On Wednesday, Faye Williams was crying for help. Yesterday, the relentless owner of Sisterspace and Books on historic U Street NW was singing hallelujahs.

“Good news from Sisterspace — miracles do happen,” Ms. Williams said. “Thank God, thank God, thank God.” Earlier in the week, Ms. Williams was trying to rally support for the July 31 “S.O.S.,” (Save Our Sisterspace and Books) fund-raiser at the Lincoln Theatre to preserve this important community cultural institution at 1515 U St. NW. By week’s end, Ms. Williams had received a substantial pledge from an undisclosed customer that could provide enough funds to bring the struggling store one step closer to staying in its present location.

That’s if the marshals from D.C. Superior Court’s landlord and tenant division don’t arrive before the fortuitous funding is firmly in hand.

Sisterspace and Books, which specializes in books for and by black women, has been in its U Street location for a dozen years. However, Ms. Williams and her partner, Cassandra Burton, have been fighting for the survival of the business as a hub of black culture and literacy for a few years.

“The writ [for eviction] is still alive,” Ms. Williams said yesterday. “The marshals can come anytime between now and August 8. But we’re not packing up or going anywhere.”



“We are being guided by the spirits and examples of [freedom fighters] Fannie Lou Hamer, Ella Baker, Ida B. Wells, Winnie Mandela, Malcolm X and Martin Luther King Jr.”

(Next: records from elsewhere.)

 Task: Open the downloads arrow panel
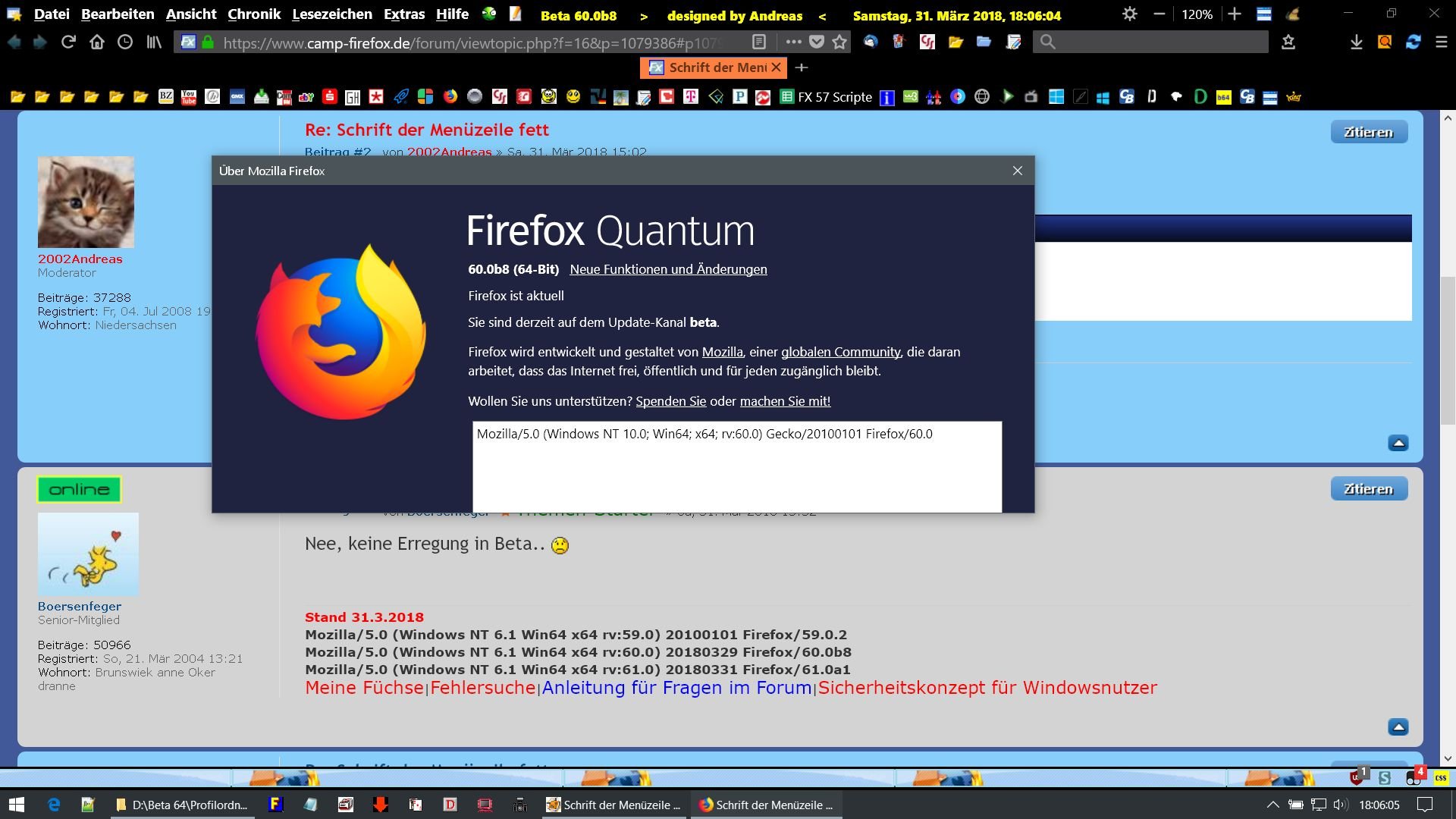point(1357,42)
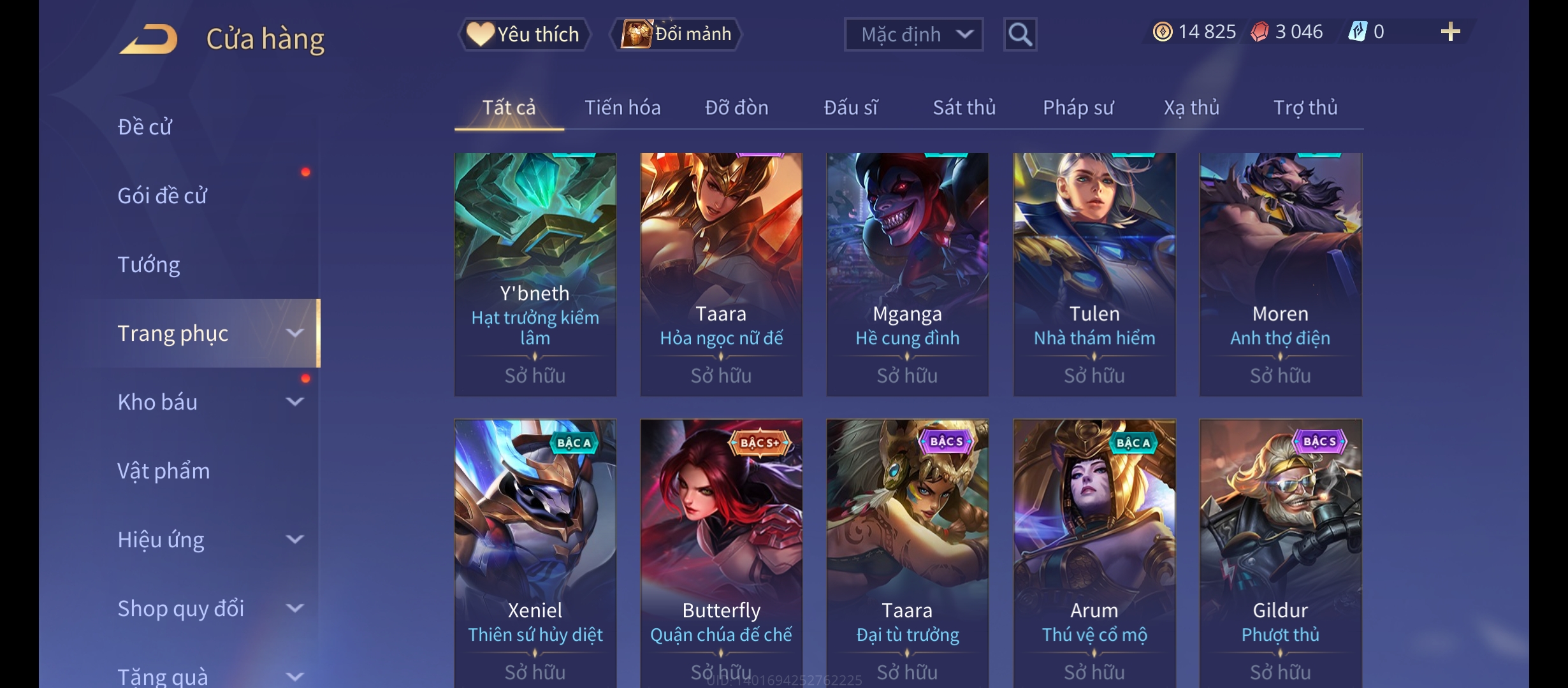1568x688 pixels.
Task: Expand the Kho báu menu chevron
Action: (294, 402)
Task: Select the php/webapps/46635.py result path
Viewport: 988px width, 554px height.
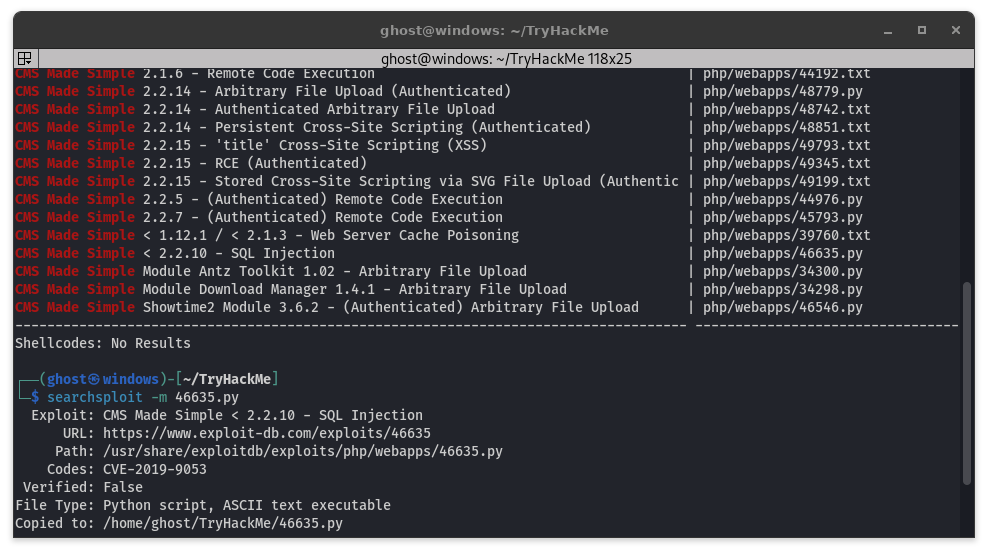Action: click(x=782, y=253)
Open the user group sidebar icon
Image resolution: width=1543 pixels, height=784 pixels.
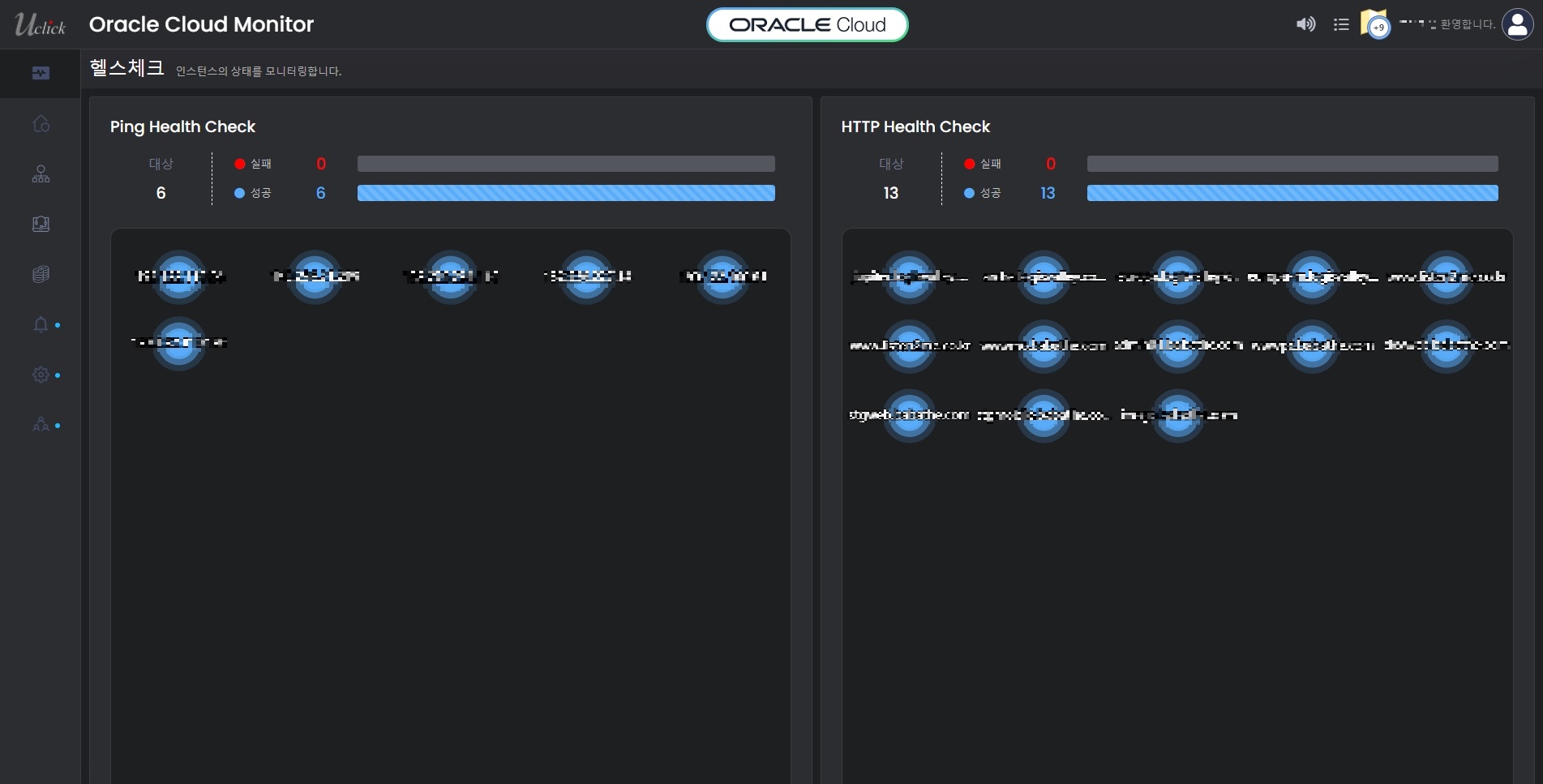(41, 425)
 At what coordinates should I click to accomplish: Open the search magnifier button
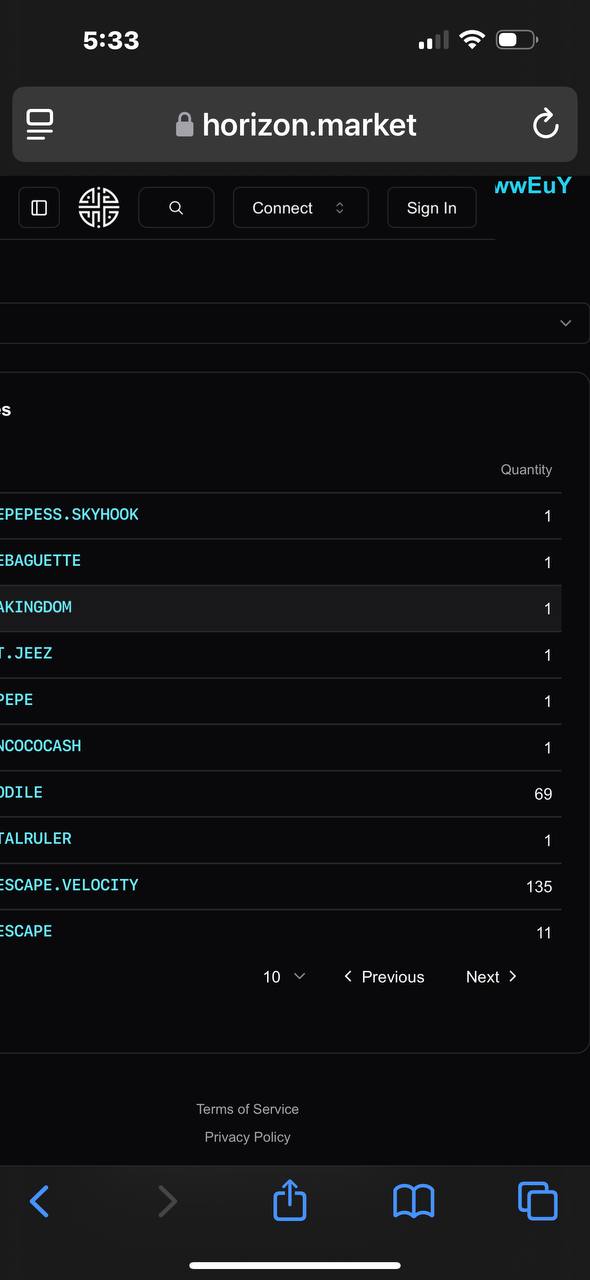pyautogui.click(x=176, y=208)
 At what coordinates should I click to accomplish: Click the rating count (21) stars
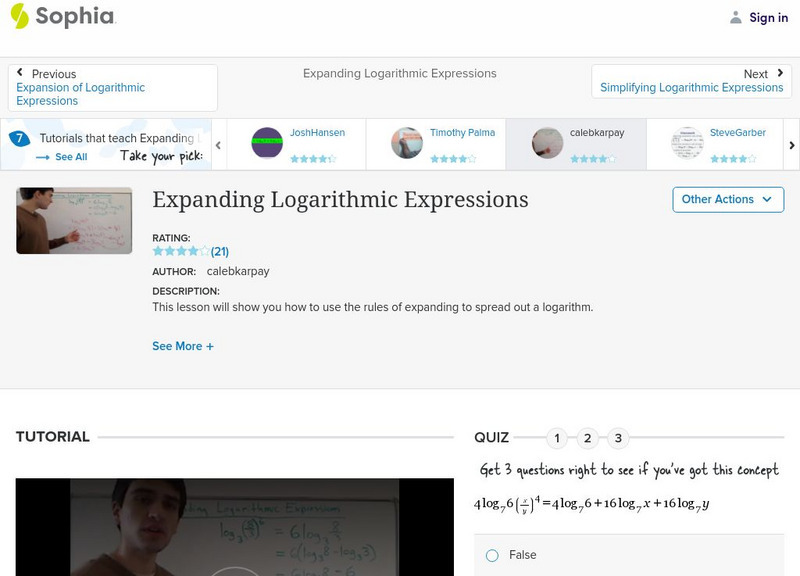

Sisterspace could be evicted from the four-story white building, which was once owned by a prosperous black printer, as early as today because the owners lost their protracted lease dispute earlier this month. A Superior Court judge ruled that the owners did not have a renewed lease and released the stay on their eviction.

Since word of the store’s plight became public, Ms. Williams and Ms. Burton have received an outpouring of support. Committees have been formed to handle fund raising and research, and there is also a committee called the Prayer Warriors.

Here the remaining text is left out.